Dementia is not a specific disease and can be caused by a number of different conditions including Alzheimer’s disease. People with dementia can have a number of difficulties including problems with their short term memory.
‘Remember the Person’ is the theme of this year’s Dementia Awareness Week which runs from Sunday July 3 until Saturday 9.
The idea of ‘Remember the Person’ is to try to encourage people to be a friend to someone with dementia. It is also trying to take the fear out of dementia.
Two-thirds of people with dementia live at home. Often they are cared for by family members who also need help and support.
There is a lot that can be done by friends and neighbours. Just staying in touch and treating a person with respect and dignity can help. It is also important to be a good listener and communicator.
In West Sussex the pioneering HOPE group (a group of people living with dementia) has helped both professionals and the public gain a greater understanding of the needs of people with dementia and their carers. The group is funded by West Sussex County Council to help develop the learning and training of social care staff and students in the county.

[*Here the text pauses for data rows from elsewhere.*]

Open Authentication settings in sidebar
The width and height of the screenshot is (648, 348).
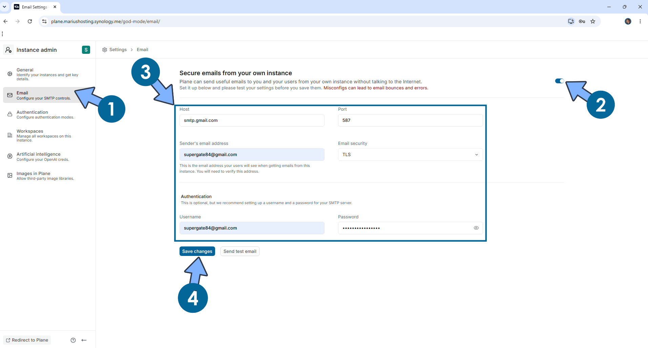point(47,114)
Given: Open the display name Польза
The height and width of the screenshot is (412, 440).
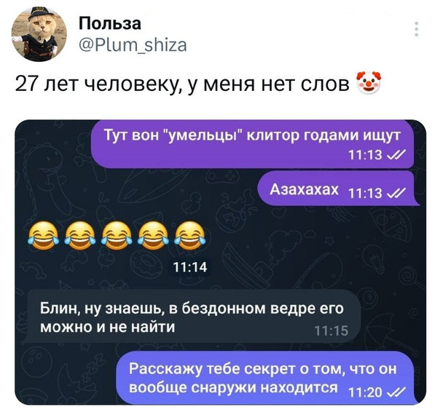Looking at the screenshot, I should pyautogui.click(x=110, y=23).
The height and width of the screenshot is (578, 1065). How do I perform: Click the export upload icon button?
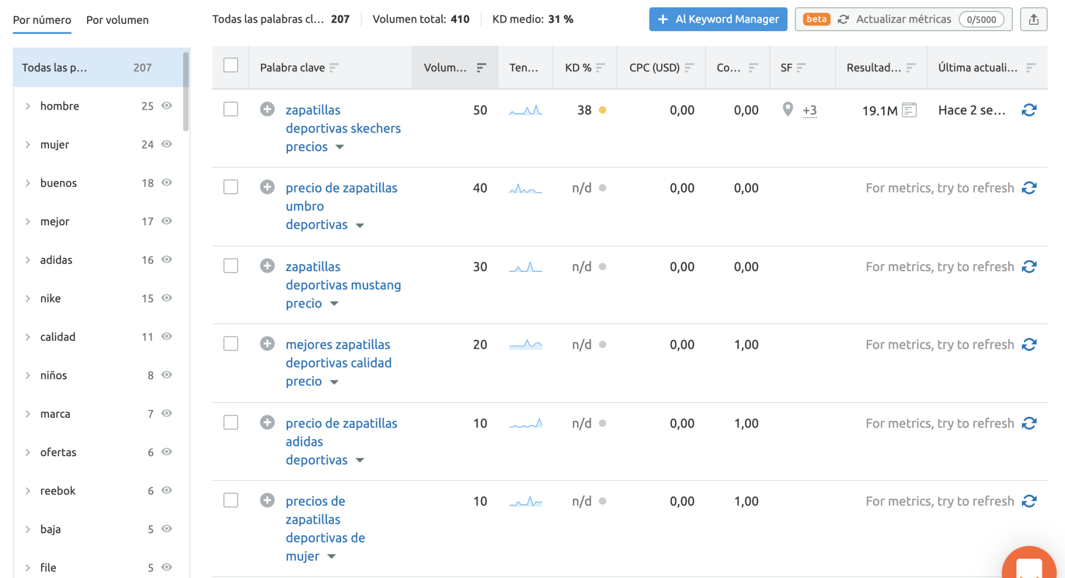point(1033,20)
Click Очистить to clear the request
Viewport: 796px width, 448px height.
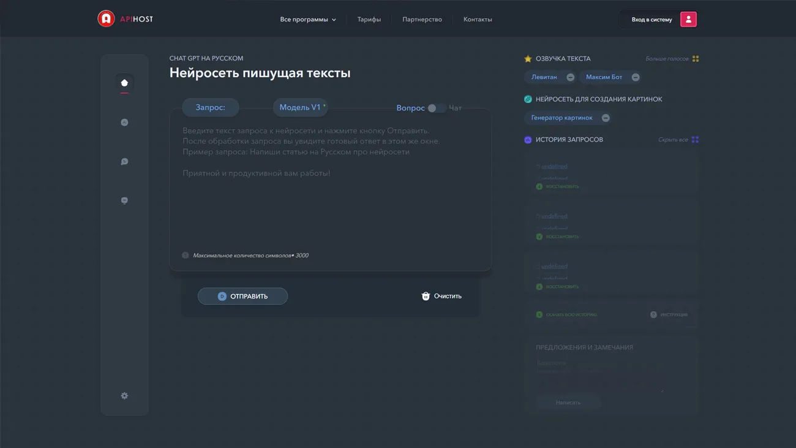441,296
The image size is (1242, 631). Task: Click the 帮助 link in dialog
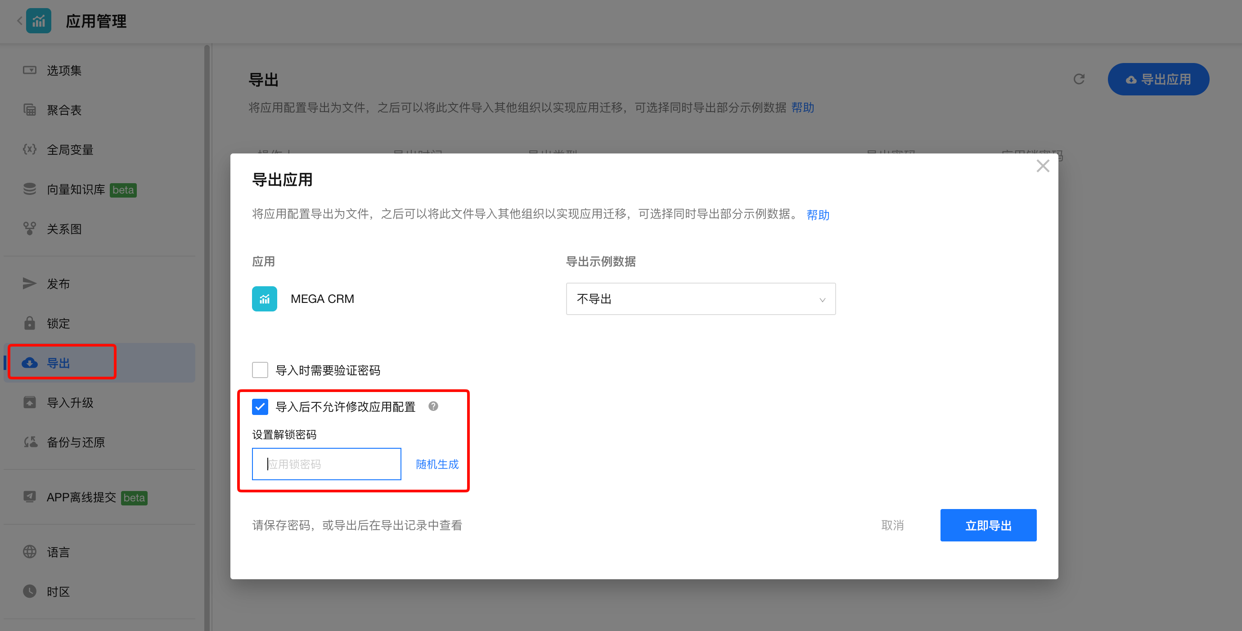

David Moore, Training and Development Officer for Adults’ Services at West Sussex County Council, helps run the group.
He said: “HOPE gives people living with dementia the chance to give their views on the support they need to live well with dementia. The work we have undertaken so far has been invaluable in showing that you can live positively with dementia if the right support and understanding is available”.
Peter Catchpole, County Council Cabinet Member for Adults’ Services, said: “By working closely with people and their families who have direct experience of the disease we are developing a better understanding of their needs.”
Earlier this year two West Sussex men with differing forms of dementia shared their thoughts and feelings in a video produced by the County Council. They agreed to be interviewed, to shatter the myth that those with the disease are incapable of thinking for themselves.